====== Source document
His efforts to frame himself as a ‘positive’ leader willing to acknowledge policies from other parties puts him in stark contradistinction to the early approach taken by the other leaders. Combined with his focus on reestablishing the voters’ trust, the strategy serves as a step to inoculate himself from likely attacks about his reputation for hard nosed politics.
Both approaches also appear likely to appeal in any future minority government scenario.
Andrea Horwath’s attacks against Del Duca reflect the NDP’s ongoing political preoccupations. Entering her fourth election as leader, her critics repeat the view that she has not been able to convert personal popularity into electoral success; most recently, in 2018, she failed to overtake the Conservatives when the Liberal support had collapsed and the Conservatives were led by an unpopular leader.
In short, the NDP attacks show they are worrying about securing their Opposition flanks against a Liberal revival as much as securing a victory against the Ford government.
In the context of Ontario’s federal vote, both the provincial Conservatives and the NDP’s preoccupations with a Liberal rejuvenation have some merit. The Liberal base in Ontario’s biggest urban areas held fast, with vote splits defeating determined efforts by both federal parties in an otherwise favourable election cycle for them.
The latest Leger Post Media provincial poll taken October 8 to 10 reconfirm a similar reality. While the PC’s lead with 35% , the Liberals have overtaken the NDP for second, recovering to early May levels. The NDP sit some 10% behind the first place Ford Government.
============
Task set
a. Quote the passage on Ontario politics, starting with "In the context" and going on through "place Ford Government.".
b. Answer these questions using the passage on Ontario politics:
(i) Which election as NDP leader is Andrea Horwath entering?
(ii) Which Liberal base held fast in Ontario's federal vote?
(iii) On what dates was the latest Leger Post Media provincial poll taken?
c. Write the next part of the passage on Ontario politics, picking up after its final sentence.
The data that comes next is drawn from an unrelated source.
====== Data shown
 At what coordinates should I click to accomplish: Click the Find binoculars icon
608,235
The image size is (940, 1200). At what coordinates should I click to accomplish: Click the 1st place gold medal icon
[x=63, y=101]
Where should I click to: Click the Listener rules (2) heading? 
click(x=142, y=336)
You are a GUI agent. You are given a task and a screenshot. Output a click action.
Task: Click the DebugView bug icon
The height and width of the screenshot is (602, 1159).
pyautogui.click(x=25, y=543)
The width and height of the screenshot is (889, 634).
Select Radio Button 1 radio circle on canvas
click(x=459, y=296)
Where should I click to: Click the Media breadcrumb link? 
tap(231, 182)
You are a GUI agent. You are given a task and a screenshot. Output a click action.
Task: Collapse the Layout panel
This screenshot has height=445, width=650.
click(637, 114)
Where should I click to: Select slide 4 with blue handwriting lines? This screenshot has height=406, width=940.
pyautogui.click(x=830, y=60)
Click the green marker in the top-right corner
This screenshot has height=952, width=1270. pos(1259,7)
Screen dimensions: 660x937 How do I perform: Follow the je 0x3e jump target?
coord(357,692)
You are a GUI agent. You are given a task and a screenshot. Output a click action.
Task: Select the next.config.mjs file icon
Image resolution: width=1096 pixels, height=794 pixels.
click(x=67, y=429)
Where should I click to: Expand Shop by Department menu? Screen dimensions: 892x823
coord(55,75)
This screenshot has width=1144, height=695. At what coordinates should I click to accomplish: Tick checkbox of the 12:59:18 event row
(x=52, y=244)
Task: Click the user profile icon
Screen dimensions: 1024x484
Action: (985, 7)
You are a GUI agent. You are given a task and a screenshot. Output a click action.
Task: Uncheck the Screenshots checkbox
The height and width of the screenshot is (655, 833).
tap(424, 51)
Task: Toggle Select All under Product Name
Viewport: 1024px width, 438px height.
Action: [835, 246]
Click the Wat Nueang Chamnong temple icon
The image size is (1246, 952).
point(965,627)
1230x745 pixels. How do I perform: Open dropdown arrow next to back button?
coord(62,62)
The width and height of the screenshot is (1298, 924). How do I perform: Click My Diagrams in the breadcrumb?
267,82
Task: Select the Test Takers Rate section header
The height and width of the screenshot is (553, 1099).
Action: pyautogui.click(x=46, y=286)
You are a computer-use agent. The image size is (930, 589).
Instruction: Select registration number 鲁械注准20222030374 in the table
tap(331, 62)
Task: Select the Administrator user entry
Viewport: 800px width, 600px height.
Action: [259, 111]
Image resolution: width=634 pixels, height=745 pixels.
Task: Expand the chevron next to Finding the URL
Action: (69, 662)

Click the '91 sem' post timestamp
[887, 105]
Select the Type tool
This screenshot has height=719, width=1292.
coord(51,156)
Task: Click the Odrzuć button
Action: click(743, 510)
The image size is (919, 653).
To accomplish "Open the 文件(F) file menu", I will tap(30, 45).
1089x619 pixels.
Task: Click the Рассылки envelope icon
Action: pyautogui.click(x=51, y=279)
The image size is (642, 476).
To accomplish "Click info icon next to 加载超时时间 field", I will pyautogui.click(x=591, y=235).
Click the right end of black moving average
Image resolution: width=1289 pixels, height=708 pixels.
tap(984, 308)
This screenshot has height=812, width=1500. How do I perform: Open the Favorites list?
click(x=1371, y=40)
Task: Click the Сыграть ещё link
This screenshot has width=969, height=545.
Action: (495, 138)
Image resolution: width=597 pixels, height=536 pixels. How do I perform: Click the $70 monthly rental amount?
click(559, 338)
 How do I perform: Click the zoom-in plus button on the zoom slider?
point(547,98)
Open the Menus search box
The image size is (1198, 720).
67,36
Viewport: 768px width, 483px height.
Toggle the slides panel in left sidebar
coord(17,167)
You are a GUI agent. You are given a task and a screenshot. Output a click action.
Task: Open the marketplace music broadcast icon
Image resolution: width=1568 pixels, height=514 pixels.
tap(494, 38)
============
Answers by item
a.
In the context of Ontario’s federal vote, both the provincial Conservatives and the NDP’s preoccupations with a Liberal rejuvenation have some merit. The Liberal base in Ontario’s biggest urban areas held fast, with vote splits defeating determined efforts by both federal parties in an otherwise favourable election cycle for them.
The latest Leger Post Media provincial poll taken October 8 to 10 reconfirm a similar reality. While the PC’s lead with 35% , the Liberals have overtaken the NDP for second, recovering to early May levels. The NDP sit some 10% behind the first place Ford Government.

b.
(i) Her fourth.
(ii) The Liberal base in Ontario's biggest urban areas.
(iii) October 8 to 10.

c.
Some strategists are content to argue that the flurry of advertising is an investment in buoying the spirits of the PC and NDP partisan base licking their wounds after the federal defeat.
The PCs have likely banked their biggest campaign promise, a tax cut, for release closer to the election. In an early summer 2021 study, the FAO flagged that future Ontario revenue forecast in the budget is lower than the government’s economic outlook, suggesting possible unannounced tax cuts in the future.
The Ford government has also laid the ground work for not balancing the budget any time soon, thereby alleviating the need to explain where proposed spending cuts would be made.
Another explanation for the flurry of activity is that the parties are test driving their election messaging, trying to determine what will stick. Both Premier Ford and Opposition Leader Horwath have laid out a number of policy areas, from Highway 413 to long term care, with which they wish to be identified.
The PCs effort to position Mr. Ford’s government as willing to respond positively- the ‘yes’ party- leaves them open to two lines of attack.
The first criticism is that Mr Ford’s government is willing to satisfy large interest groups at others’ expense. Following revelations MLSE helped the government get its Covid QR app working [a worthy initiative in its own right], there have been unproven allegation that a quid pro quo was offered to benefit large sporting venues at the expense of smaller businesses.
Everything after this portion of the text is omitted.